**Extrait à lire:**
╔══

La déclaration finale du Cercle des économistes

Déclaration finale du Cercle des économistes

18e Rencontres Économiques d’Aix-en-Provence

Depuis quelques mois, un air mauvais souffle sur le monde, souvent analysé de manière bien trop simple. Comme toujours, l’Histoire nous joue des tours et ce qui apparaît éternel n’est qu’une phase courte de notre trajectoire. Bien des métamorphoses du monde sont apparues, et cela ne date pas d’hier : technologique, migratoire, environnementale, identitaire et géostratégique. Mais ce qui est nouveau, c’est qu’elles se renforcent entre elles. Car oui, il y a interdépendance entre tous ces chocs. Par exemple, les bouleversements géostratégiques s’appuient sur des tentations nationalistes renforcées évidemment par la perception qu’a une large partie de la population d’être déclassée et marginalisée. Tout cela a remis en cause l’idée même que le multilatéralisme est le vecteur naturel de règlement de nos conflits. Nous voyons apparaitre ces dérives jour après jour, et c’est là notre hypothèse fondamentale : il s’agit d’un mouvement irrépressible et seules de nouvelles formes de dialogue, de nouveaux acteurs comme ce fut le cas pour la COP21, permettront de se sortir de cet engrenage dangereux.

Face à ces métamorphoses, cinq enjeux urgents se posent auxquels nous avons essayé d’apporter des réponses novatrices, réalistes, et qui portent essentiellement sur la volonté de renouer les fils du dialogue à tous les niveaux.

 

Propositions pour un monde apaisé

  1. Prendre l’initiative d’une alliance multilatérale
  • Fédérer un ensemble de pays volontaires, ceux qui croient au multilatéralisme, au sein d’une initiative, impulsée par l’Europe, appelée « Alliance Multilatérale » (AM) qui aurait pour rôle central de maintenir un dialogue au niveau mondial et de représenter un poids suffisant face aux nations qui le remettent en cause, notamment les États-Unis. Cette initiative aurait un statut clair, un budget, un agenda formalisé, un périmètre d’intervention et évidemment les moyens de son fonctionnement.
  • Rendre le fonctionnement de l’OMC plus efficace et plus simple, notamment en ce qui concerne l’Organe de Règlement des Différends (ORD). Il faut refonder l’OMC, s’assurer de la pleine participation des pays émergents aux initiatives qui pourraient être prises, et sanctuariser les préférences accordées aux Pays les Moins Avancés à l’occasion de la renégociation du statut des pays en voie de développement à l’OMC.

 

  1. Reconstruire l’Europe

Il faut reconstruire l’Europe autour de ses valeurs fondamentales avec ceux qui les partagent tout en conservant le socle économique et financier. Nous sommes conscients que cela pourrait remettre en cause le fonctionnement des organisations existantes. C’est la raison pour laquelle il nous paraît essentiel de consolider les dispositifs financiers et fiscaux existants.

╚══

**Données fournies:**
╔══

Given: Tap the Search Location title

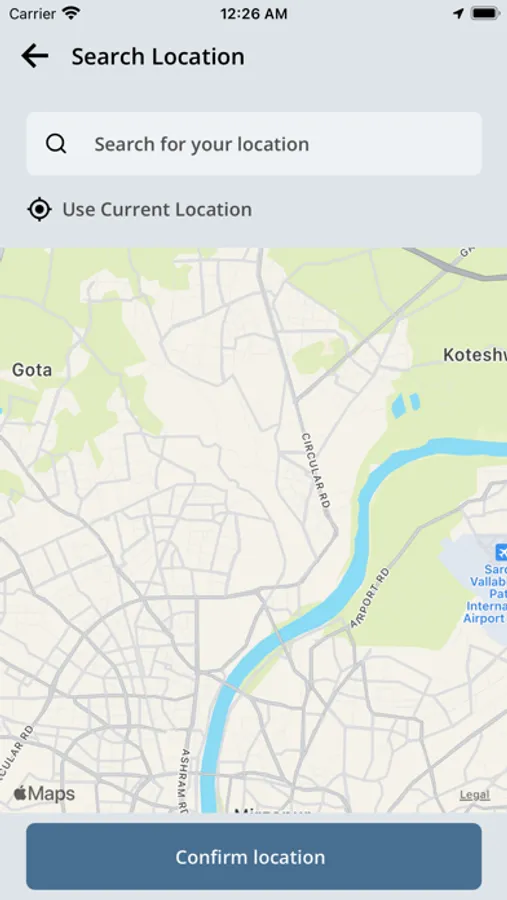Looking at the screenshot, I should 158,57.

╚══

**Tâches à faire:**
(a) Répondez à ces questions d'après la déclaration du Cercle des économistes :
(i) Combien d'enjeux urgents la déclaration dit-elle voir face aux métamorphoses du monde ?
(ii) Quel nom porterait l'initiative impulsée par l'Europe pour fédérer les pays volontaires ?
(iii) Quelle instance de l'OMC la déclaration cite-t-elle quand elle parle de rendre son fonctionnement plus efficace et plus simple ?
(b) Selon la déclaration du Cercle des économistes, pourquoi faut-il consolider les dispositifs financiers et fiscaux existants ? Répondez en une à trois phrases.

**Corrigés:**
(a)
(i) Cinq enjeux urgents.
(ii) « Alliance Multilatérale » (AM).
(iii) L'Organe de Règlement des Différends (ORD).

(b) La déclaration veut reconstruire l'Europe autour de ses valeurs fondamentales, avec les pays qui les partagent, tout en gardant le socle économique et financier. Ses auteurs savent que ce projet pourrait remettre en cause le fonctionnement des organisations existantes. C'est pour cette raison qu'ils jugent essentiel de consolider ces dispositifs.